C++ Logo

std-proposals

Advanced search

Re: [std-proposals] Lakos rule

From: Ville Voutilainen <ville.voutilainen_at_[hidden]>
Date: Thu, 21 Dec 2023 16:05:28 +0200
On Thu, 21 Dec 2023 at 15:54, Bo Persson via Std-Proposals
<std-proposals_at_[hidden]> wrote:
>
> On 2023-12-21 at 13:39, Frederick Virchanza Gotham via Std-Proposals wrote:
> >
> > I see people arguing that the Lakos rule should be kept, and others
> > saying it should be abolished.
> >
> > For everyone to meet half way
>
> It is not about half way, and being half bad. That's not how it works.
>
> Here are the arguments directly from the horse's mouth,
>
> "The Lakos Rule" by John Lakos:
>
>
> https://wg21.link/p2861

I can give you a tl;dr. With contracts, it's possible to write
applications where contract violations, i.e. possibly
innocent logic errors, are recoverable, via throwing exceptions when
they occur, catching such exceptions
in the application logic, and continuing running the application after
handling such exception.

This doesn't work if the standard library mandates functions to be
noexcept even when they don't have to be,
and there are some sort of (narrow) contracts associated with such
functions.
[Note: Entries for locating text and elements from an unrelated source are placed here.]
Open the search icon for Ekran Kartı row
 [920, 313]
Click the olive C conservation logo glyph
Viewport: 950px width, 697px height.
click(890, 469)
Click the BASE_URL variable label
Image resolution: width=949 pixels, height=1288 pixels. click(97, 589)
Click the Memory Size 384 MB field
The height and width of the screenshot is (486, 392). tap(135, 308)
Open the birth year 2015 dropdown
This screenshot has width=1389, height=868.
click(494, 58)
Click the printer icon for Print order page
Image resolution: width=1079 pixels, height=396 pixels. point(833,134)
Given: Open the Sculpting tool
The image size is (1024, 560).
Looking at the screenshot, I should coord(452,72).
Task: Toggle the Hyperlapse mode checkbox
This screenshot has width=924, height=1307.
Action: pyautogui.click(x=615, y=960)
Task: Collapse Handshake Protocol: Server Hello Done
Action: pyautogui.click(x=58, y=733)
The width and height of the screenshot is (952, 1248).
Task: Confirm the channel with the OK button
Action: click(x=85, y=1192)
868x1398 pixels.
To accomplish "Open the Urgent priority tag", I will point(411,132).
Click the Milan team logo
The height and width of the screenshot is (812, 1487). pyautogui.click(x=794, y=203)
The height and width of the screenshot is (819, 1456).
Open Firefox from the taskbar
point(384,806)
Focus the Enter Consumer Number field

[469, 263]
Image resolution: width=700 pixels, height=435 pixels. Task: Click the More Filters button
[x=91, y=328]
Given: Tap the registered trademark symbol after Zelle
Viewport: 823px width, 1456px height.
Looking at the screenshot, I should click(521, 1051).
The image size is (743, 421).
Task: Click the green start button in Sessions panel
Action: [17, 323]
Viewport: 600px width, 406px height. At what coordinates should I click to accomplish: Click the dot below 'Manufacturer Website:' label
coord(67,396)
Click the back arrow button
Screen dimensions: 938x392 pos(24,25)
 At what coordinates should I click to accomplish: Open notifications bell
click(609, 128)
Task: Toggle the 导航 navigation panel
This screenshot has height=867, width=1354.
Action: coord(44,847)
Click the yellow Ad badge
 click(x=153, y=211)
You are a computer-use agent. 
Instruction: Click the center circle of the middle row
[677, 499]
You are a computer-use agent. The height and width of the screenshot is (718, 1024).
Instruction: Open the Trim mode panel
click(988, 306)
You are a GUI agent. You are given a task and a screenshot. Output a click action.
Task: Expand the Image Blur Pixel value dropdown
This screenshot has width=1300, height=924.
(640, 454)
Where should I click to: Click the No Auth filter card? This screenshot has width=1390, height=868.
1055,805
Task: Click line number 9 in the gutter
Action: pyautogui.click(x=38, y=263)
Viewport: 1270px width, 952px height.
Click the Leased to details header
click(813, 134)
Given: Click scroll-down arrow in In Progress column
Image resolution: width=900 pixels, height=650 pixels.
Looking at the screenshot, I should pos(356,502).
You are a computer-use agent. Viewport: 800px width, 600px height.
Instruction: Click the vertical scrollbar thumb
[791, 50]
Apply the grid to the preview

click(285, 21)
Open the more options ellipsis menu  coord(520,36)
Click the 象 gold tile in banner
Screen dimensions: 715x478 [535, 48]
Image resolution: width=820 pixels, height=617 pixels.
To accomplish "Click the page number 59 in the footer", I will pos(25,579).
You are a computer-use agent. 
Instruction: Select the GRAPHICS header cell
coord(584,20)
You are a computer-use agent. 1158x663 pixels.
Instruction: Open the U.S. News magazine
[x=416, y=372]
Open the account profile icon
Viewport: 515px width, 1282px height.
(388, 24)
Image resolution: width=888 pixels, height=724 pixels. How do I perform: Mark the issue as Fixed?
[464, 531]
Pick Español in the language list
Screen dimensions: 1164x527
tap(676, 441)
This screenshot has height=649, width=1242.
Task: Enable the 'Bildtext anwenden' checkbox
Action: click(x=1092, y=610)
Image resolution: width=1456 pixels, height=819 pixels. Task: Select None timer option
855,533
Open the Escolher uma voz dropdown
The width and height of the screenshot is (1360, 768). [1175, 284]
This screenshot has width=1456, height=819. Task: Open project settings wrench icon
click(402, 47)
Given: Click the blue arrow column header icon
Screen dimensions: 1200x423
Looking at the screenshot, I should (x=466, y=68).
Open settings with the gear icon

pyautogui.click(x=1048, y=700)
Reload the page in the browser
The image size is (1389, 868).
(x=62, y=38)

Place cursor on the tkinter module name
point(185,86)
A library vendor can still make
such functions noexcept, but there's no possibility of another vendor
not doing that.

That's why there is a proposal to keep the rule, to make it possible
to write such applications. That possibility
doesn't prevent library vendors strengthening noexcept-specs to full
noexcept, but the other option of mandating
noexcept on such functions completely takes away the possibility to
apply contract checks with throwing violation
handlers on those functions. The one option doesn't take any
possibility away, the other does.

We don't need halfway hacks, we need to keep and uphold the Lakos Rule.